Halloween has lost its luster. There is no hard work involved. Now, parents buy Bat, or Spider or Iron man costumes from the local Walgreens. These costumes are nothing more then painted garbage bags manufactured in Malaysian sweatshops by kids that could only dream of such a glorious holiday.
Little vampires and devils no longer run from house to house, because parents are in local church parking lots with cotton stretched across the hatchback of their Yukon to simulate a spiderweb. Trunk or treat is the new trend to make Halloween even easier. As if buying your little girl a pre-assembled Hannah Montanna outfit wasn’t simple enough. And the Kids that do actually knock on your door turn away without so much as a word of gratitude. Even as I was nearing the end of my trick or treating career. When my eye was single to the filling of my Heman pillowcase, I still had enough sense to utter a thank you to the old lady who got up from her velvet recliner to drop an abacazaba in my bag. I am only in my early thirties but this act of ungratefulness forces me to sound like my father, “ kids these days.”
Halloween is a noble holiday that has survived centuries of persecution. Preachers, conservative talk show hosts and school administrators have done everything in their power to deny children their god given right of free candy and dressing up like monsters, Even Major League baseball got in on the action this year. How dare they put game three of the World Series on when fathers should be out walking the streets with their children. We are loosing this great holiday because of our own neglect and laziness.

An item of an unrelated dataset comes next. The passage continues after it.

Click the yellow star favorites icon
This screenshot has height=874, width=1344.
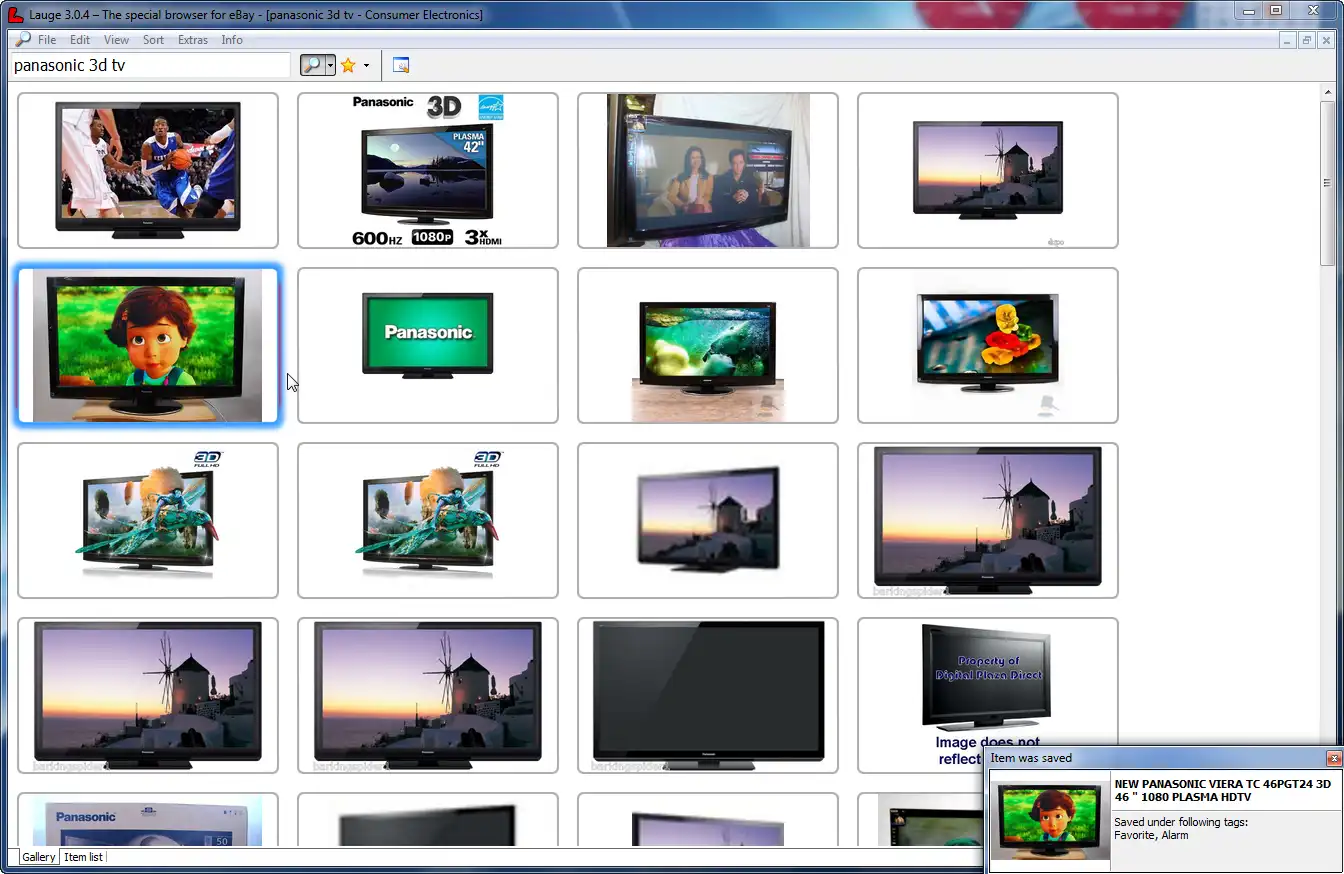[x=348, y=65]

Mothers, you don’t have to be Betsy Ross, but for heaven sakes be creative. My mom dressed me up as a diaper box one year. Fathers, stop participating in the atrocity known as trunk or treating, you are turning you boys into sissy’s. They should be out running the streets slightly past curfew when the threat of high school kids stealing their candy is eminent. This will teach them to be resourceful, resilient, and it will build character.
Halloween is no Christmas, it’s no Fourth of July, but it is better then Easter. Lets all do our part to insure that it does not slide further down the Holiday ladder. Keep it cool, keep it scary, but most of all, keep it real.